Task details: Find the line with "Click the Sharp Ratio 0.34 marker" and the line with "The width and" in the entries below; output exactly those two lines, every line between them, and no others.

Records supplied:
——
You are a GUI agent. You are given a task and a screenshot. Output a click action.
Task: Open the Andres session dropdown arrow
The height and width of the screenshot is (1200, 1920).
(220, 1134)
——
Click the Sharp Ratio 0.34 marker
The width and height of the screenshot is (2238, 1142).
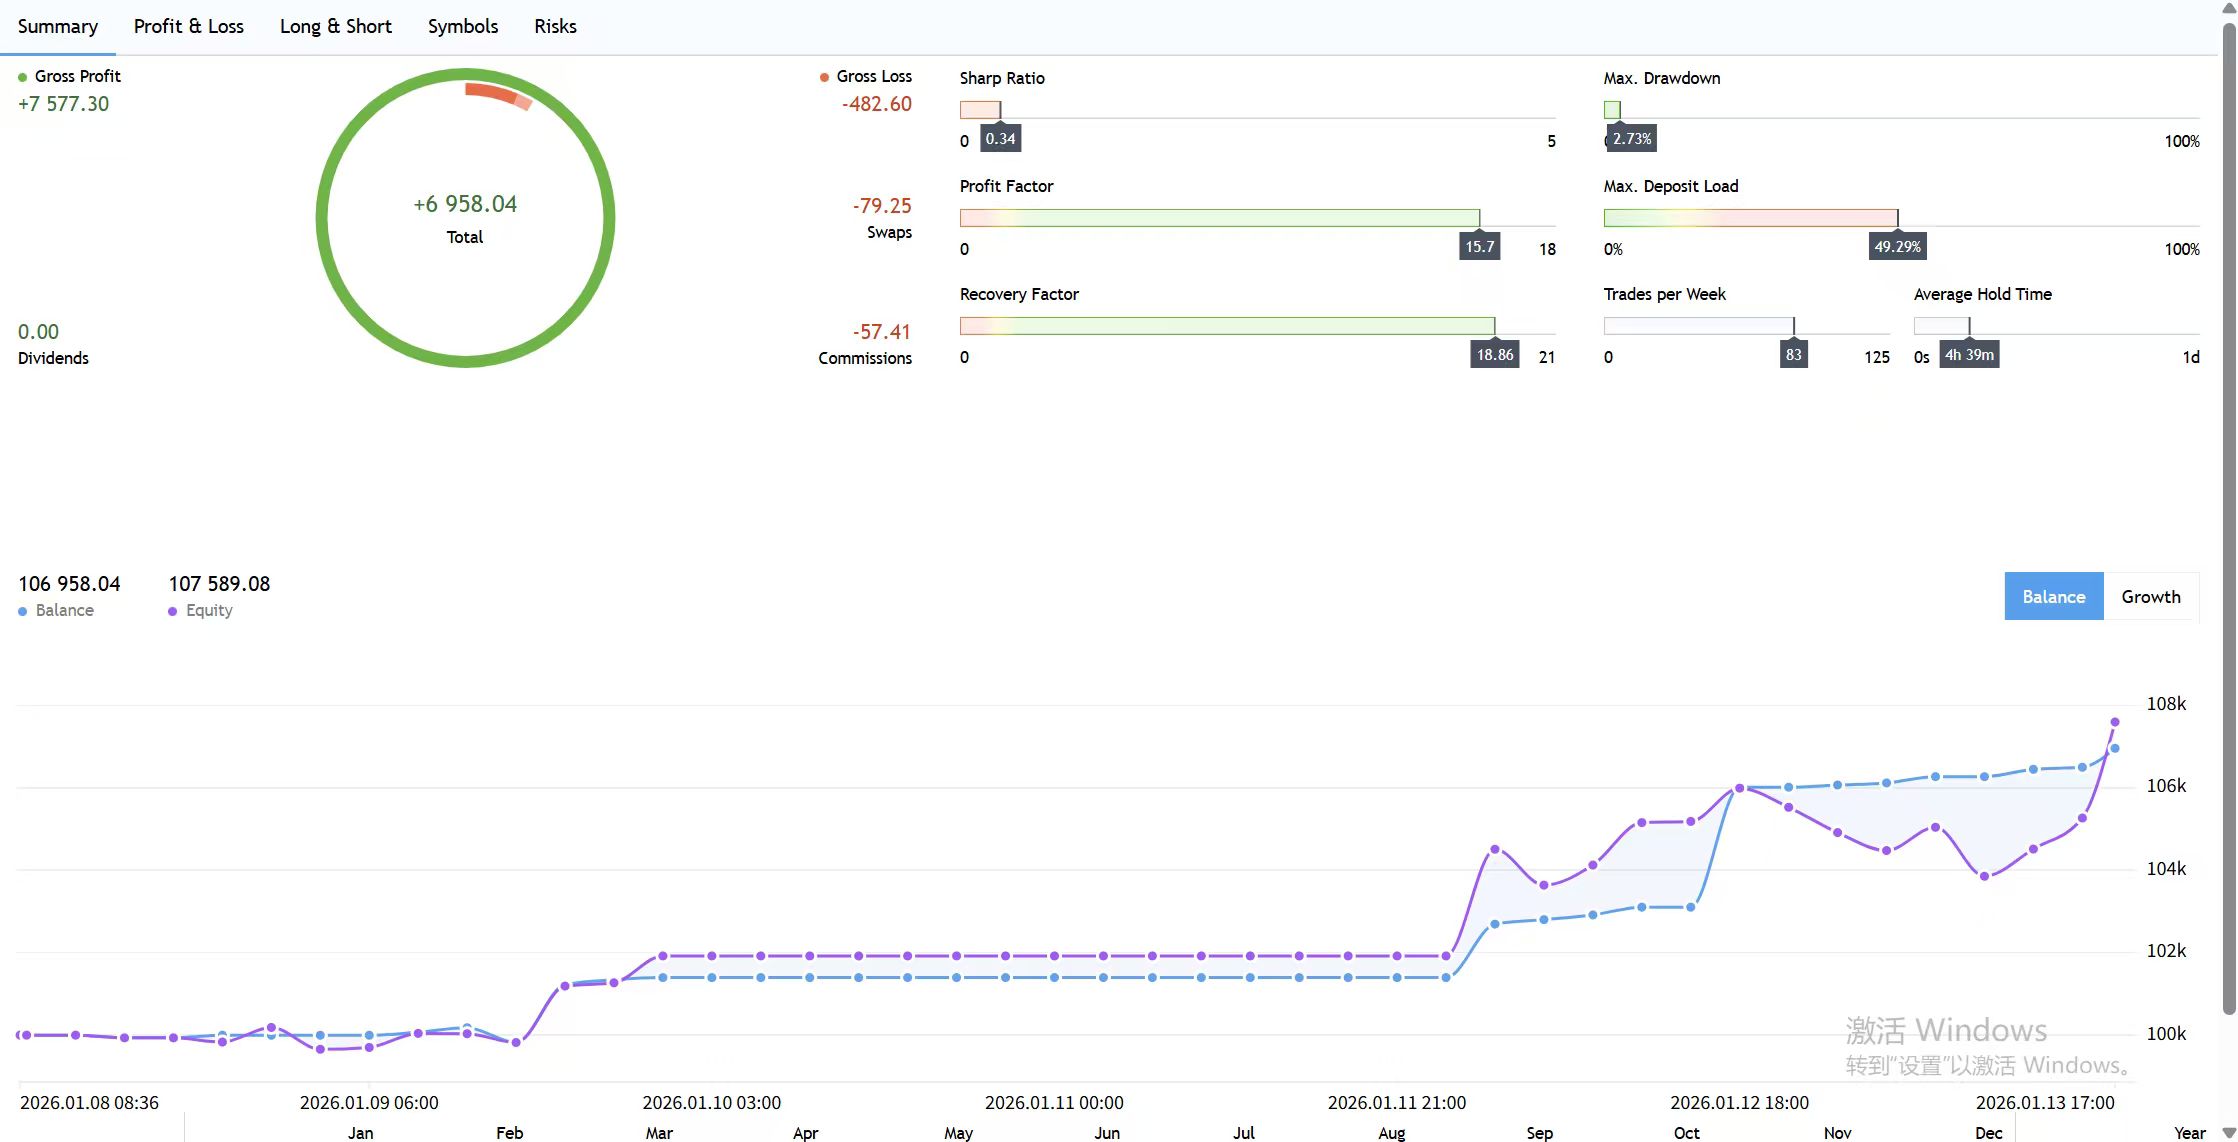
——
Solution:
Click the Sharp Ratio 0.34 marker
The width and height of the screenshot is (2238, 1142).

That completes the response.